PAGE TEXT —
/---

Concordance | corpkit

This concordancer does all the basics you'd expect, but also, much more!

Many features this pane are similar to those provided by other concordancers, such as Window, Random, and some of the kinds of sorting. A key difference, however, is that the search interface is the same as the one provided in the Interrogate tab, meaning that you have access to very complex kinds of searches. In fact, when you interrogate the corpus, concordance lines are automatically generated, so you can move in and out between levels of abstraction with ease.

Tip: You can use ctrl/cmd-minus ctrl/cmd-plus to change the concordance window font size.

Editing

You can use backspace to delete selected lines, or shift-backspace to inverse-delete. Alternatively, buttons are provided.

Sorting

Sorting is always by the first character in a word. L1 sorts by the rightmost word in the left-hand column; L2 sorts by the second rightmost. This is similar for the other columns. Sorting by M-1 will sort by the last word in the middle column, and M-2 by the second last. These options are useful if, for example, you are looking at the most common verbal groups in your data.

\---

PROBLEM SET —
a) List every keyboard shortcut that the corpkit concordance page mentions.
b) Write a continuation of the corpkit concordance page, picking up after its last sentence.
The items are separate material and are not part of the corpkit concordance page.

DATA ROWS —
/---

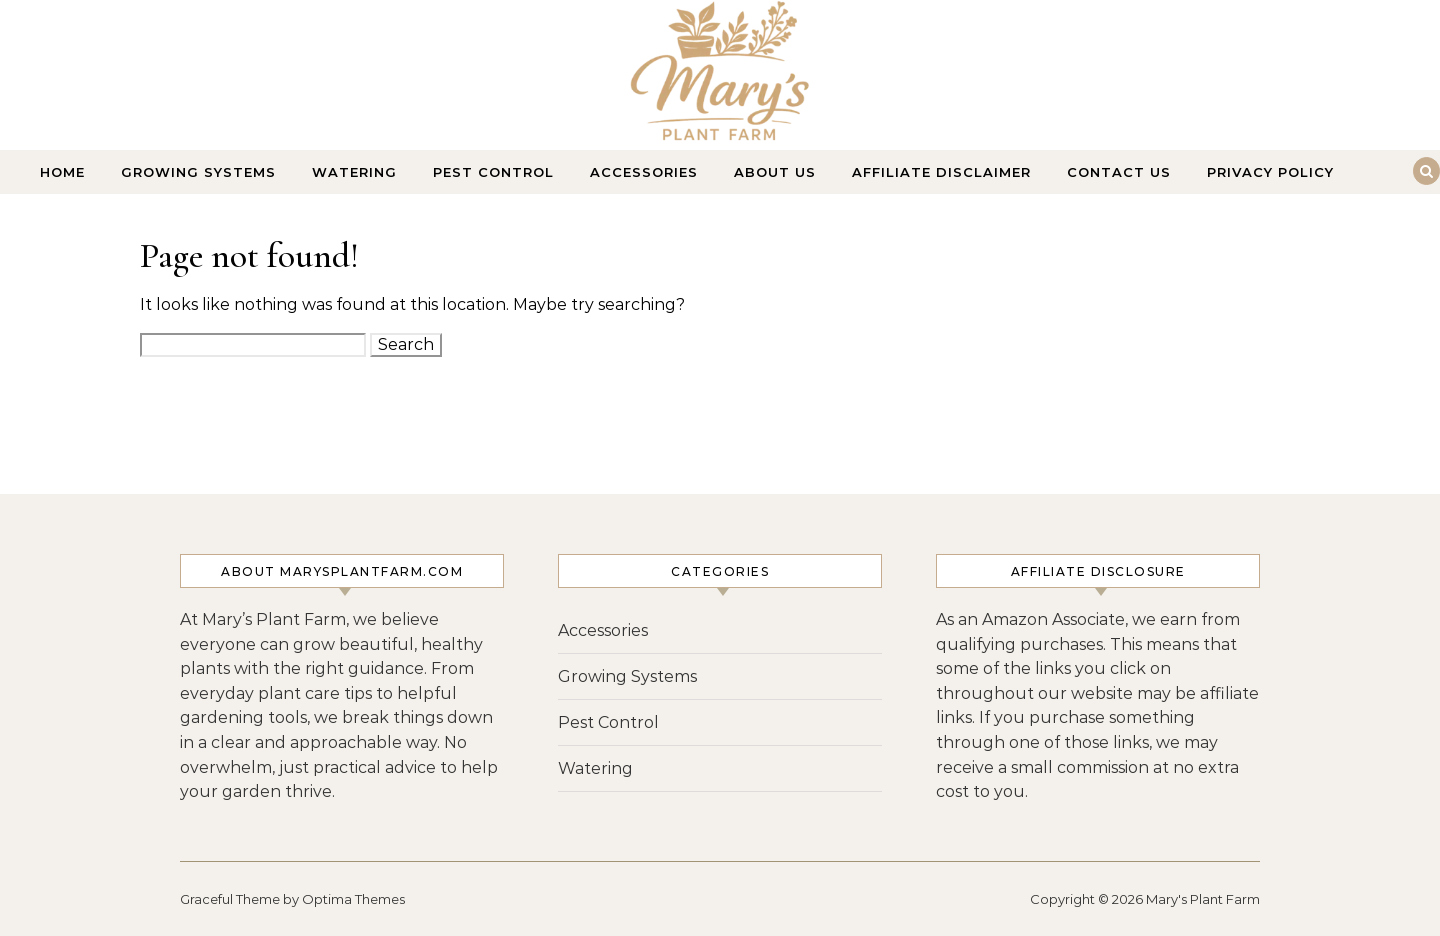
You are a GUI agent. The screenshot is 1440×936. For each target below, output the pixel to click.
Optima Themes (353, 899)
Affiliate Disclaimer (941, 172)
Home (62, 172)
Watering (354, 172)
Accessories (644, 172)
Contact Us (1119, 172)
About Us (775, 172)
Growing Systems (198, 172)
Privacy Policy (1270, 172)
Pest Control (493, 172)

\---
/---

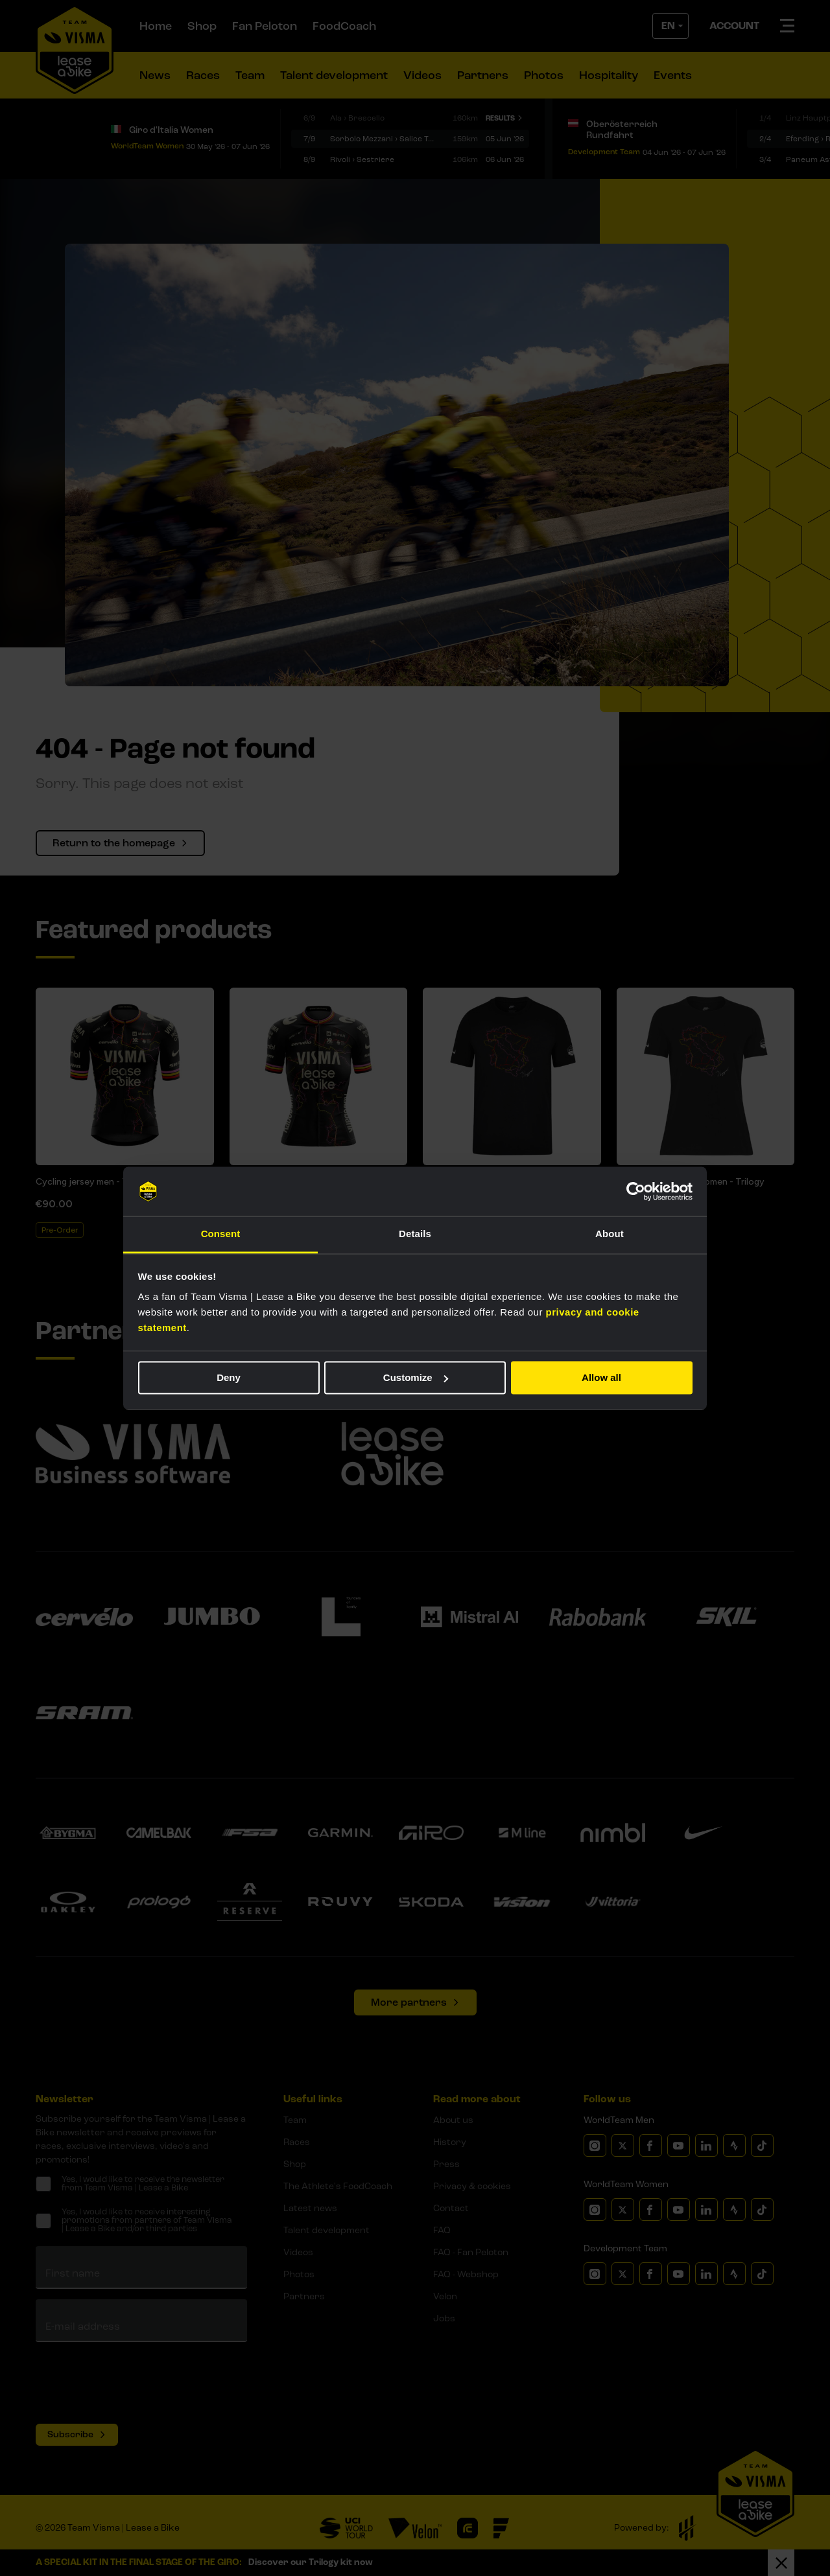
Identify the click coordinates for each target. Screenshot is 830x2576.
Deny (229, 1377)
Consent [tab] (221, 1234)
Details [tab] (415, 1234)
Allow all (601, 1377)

\---
/---

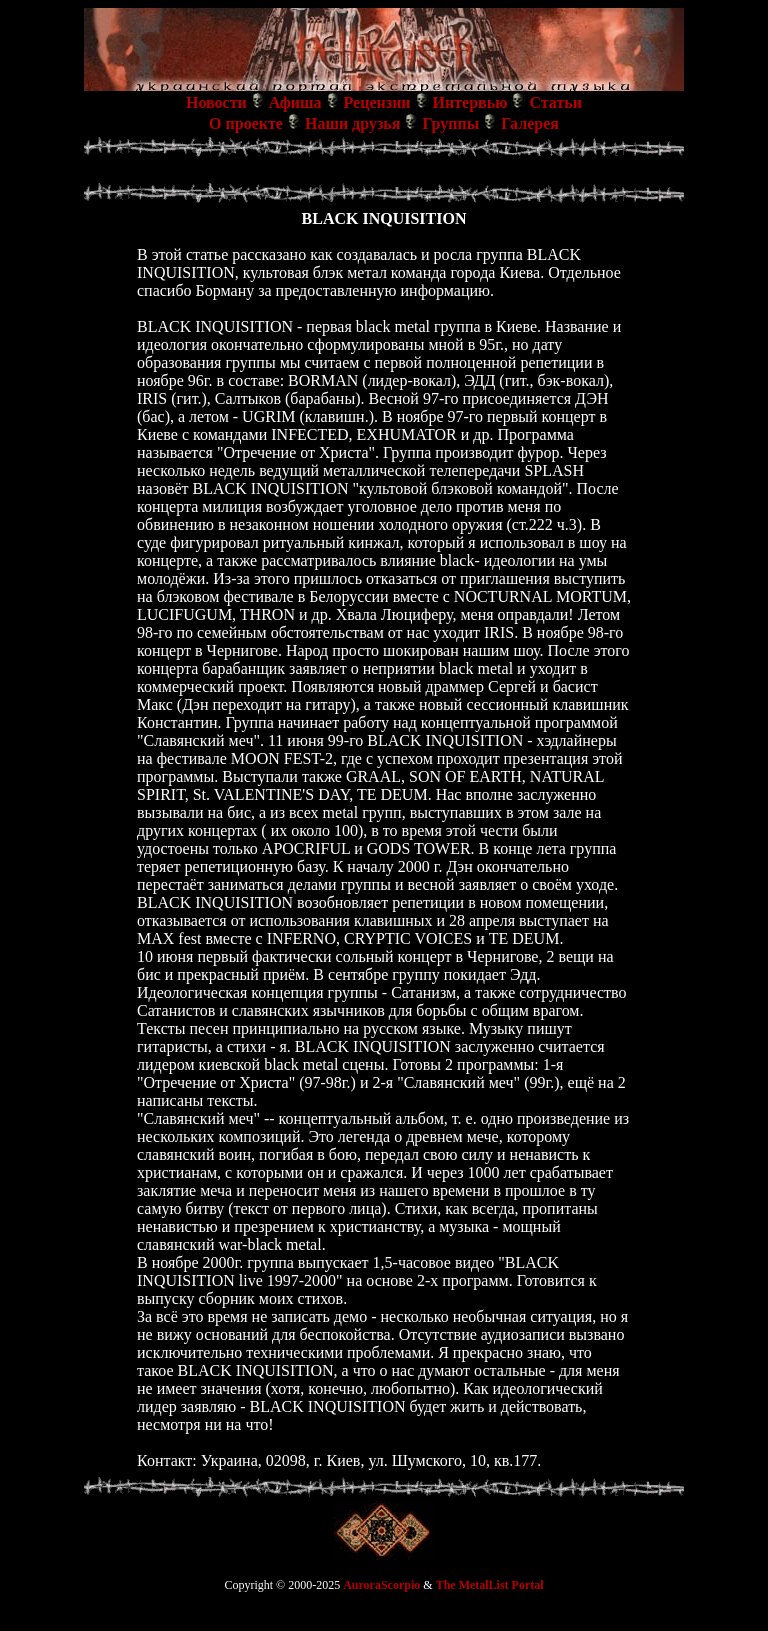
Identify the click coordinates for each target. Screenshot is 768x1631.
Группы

\---

ANSWERS BELOW —
a) ctrl/cmd-minus, ctrl/cmd-plus, backspace, shift-backspace

b)
You can also sort by index, filename, colour, theme or speaker ID (if available), or randomise your results.

Clicking Sort again without making any other changes will invert the sort order.

Colours and schemes

Something unique about corpkit is that you can quickly and easily group, colour and/or categorise your concordance lines. You can use the numbers 0-9 to colour-code your text. 9 blacks out a line, and 0 returns the line to its default white.

You can also attach names to these colours via Schemes → Coding scheme. By using colours in combination with a coding scheme, you can categorise the concordance lines by theme or by a linguistic feature, and then export the categorisations alongside the data.

If you’ve defined anything in a coding scheme, you can sort by Scheme to group your categories together.

If you do File → Save project settings, corpkit will remember your coding scheme for next time.

Exporting concordance lines

Export allows you to save results to CSV files, which can be loaded into Excel, or similar.

Note: Concordance lines are Pandas DataFrames. If you want to work from the command line, you can quickly output them to LaTeX tables, and all kinds of other cool things.

Recalculating

The Calculate button will take the middle column of your concordance lines and produce an interrogation style spreadsheet. This allows you to use the concordancer as a way to remove false positives from interrogation results.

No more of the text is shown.